▽
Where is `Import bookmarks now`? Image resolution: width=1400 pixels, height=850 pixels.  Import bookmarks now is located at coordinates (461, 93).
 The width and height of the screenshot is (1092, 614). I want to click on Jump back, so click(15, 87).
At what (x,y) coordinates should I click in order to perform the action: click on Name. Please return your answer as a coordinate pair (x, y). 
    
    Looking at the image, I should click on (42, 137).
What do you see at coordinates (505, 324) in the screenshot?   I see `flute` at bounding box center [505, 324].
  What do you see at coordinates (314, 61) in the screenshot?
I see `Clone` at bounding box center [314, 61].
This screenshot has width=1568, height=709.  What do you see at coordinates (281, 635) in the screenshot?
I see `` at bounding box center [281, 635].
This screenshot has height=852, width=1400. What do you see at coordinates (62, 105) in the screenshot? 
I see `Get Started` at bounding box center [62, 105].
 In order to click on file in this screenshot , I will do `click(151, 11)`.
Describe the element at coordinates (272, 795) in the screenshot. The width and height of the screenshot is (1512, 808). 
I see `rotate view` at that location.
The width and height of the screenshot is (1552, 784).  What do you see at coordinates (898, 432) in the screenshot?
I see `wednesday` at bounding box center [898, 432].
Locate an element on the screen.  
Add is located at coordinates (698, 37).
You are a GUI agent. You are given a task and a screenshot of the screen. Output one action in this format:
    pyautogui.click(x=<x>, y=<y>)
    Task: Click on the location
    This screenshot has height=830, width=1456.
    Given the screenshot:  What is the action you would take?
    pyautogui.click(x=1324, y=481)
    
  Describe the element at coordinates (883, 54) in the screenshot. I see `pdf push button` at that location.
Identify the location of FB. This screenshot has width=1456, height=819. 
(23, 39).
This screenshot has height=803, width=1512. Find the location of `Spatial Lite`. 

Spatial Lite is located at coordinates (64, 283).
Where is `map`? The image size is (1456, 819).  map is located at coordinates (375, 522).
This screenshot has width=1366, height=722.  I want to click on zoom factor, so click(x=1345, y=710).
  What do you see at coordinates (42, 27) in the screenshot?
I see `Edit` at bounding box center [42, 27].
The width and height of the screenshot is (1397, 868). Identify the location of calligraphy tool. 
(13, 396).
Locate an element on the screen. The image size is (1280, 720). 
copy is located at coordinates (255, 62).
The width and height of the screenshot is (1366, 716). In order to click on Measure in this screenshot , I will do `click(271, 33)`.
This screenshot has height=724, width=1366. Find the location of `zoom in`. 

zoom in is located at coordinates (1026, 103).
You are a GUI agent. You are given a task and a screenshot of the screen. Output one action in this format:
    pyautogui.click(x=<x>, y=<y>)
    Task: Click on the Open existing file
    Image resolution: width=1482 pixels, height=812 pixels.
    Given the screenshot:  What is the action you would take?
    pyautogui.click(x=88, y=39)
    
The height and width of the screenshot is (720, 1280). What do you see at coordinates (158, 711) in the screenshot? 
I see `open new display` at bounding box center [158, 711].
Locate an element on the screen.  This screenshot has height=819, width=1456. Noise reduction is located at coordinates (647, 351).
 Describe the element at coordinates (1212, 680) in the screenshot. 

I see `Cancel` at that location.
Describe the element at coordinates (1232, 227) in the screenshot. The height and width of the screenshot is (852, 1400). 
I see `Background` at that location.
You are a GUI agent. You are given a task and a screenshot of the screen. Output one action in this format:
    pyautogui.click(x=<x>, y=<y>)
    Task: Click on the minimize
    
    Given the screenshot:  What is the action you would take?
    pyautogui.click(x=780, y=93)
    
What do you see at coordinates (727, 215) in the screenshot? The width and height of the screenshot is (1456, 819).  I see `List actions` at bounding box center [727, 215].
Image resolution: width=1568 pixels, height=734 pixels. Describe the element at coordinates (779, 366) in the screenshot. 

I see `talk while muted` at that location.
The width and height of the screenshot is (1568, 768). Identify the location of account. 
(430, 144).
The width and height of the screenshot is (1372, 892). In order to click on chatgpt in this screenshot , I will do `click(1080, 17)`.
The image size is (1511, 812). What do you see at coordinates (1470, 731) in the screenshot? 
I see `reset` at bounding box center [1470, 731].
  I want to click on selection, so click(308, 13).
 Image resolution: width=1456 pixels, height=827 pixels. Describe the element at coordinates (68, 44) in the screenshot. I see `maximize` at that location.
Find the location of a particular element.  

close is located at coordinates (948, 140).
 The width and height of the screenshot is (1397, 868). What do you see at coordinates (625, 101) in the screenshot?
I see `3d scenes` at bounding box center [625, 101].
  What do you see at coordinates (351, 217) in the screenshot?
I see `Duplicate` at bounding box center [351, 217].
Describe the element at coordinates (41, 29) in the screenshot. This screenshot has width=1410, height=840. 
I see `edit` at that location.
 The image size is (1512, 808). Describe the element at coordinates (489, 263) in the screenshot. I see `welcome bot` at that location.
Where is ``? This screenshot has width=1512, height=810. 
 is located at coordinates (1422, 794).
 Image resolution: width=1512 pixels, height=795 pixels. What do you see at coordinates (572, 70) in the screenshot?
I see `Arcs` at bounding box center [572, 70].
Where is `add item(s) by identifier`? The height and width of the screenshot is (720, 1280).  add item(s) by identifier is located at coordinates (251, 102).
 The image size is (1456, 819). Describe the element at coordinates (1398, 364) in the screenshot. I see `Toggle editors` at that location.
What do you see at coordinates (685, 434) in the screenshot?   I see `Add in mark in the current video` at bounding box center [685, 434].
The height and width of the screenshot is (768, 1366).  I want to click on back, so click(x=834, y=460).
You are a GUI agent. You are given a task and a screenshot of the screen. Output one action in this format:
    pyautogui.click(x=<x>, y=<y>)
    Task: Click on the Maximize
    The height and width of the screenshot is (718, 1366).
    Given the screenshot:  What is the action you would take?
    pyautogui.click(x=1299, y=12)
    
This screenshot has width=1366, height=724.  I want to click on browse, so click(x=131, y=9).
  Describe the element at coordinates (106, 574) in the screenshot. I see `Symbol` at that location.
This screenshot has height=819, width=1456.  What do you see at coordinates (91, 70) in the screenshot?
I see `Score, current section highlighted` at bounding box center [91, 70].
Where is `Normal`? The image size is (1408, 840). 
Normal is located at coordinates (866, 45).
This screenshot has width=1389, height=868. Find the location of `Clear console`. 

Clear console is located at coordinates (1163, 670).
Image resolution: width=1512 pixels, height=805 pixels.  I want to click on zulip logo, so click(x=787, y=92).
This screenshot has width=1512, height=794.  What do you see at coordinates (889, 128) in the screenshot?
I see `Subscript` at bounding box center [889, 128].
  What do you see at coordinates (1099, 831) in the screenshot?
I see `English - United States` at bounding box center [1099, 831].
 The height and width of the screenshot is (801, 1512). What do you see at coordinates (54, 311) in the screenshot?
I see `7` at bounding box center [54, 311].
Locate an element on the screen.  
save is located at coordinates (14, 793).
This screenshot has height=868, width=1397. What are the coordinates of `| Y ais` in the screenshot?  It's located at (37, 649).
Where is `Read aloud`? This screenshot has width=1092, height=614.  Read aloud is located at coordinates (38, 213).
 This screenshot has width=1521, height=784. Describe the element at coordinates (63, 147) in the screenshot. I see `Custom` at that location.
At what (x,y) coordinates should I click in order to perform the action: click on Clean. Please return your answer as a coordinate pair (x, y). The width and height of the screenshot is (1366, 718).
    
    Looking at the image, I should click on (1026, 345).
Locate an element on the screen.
△
Stated exercise
Please count the lines above that contain the string "perform", treating uppercase and lowercase as different, and reply with that number alone.

Answer for the task
2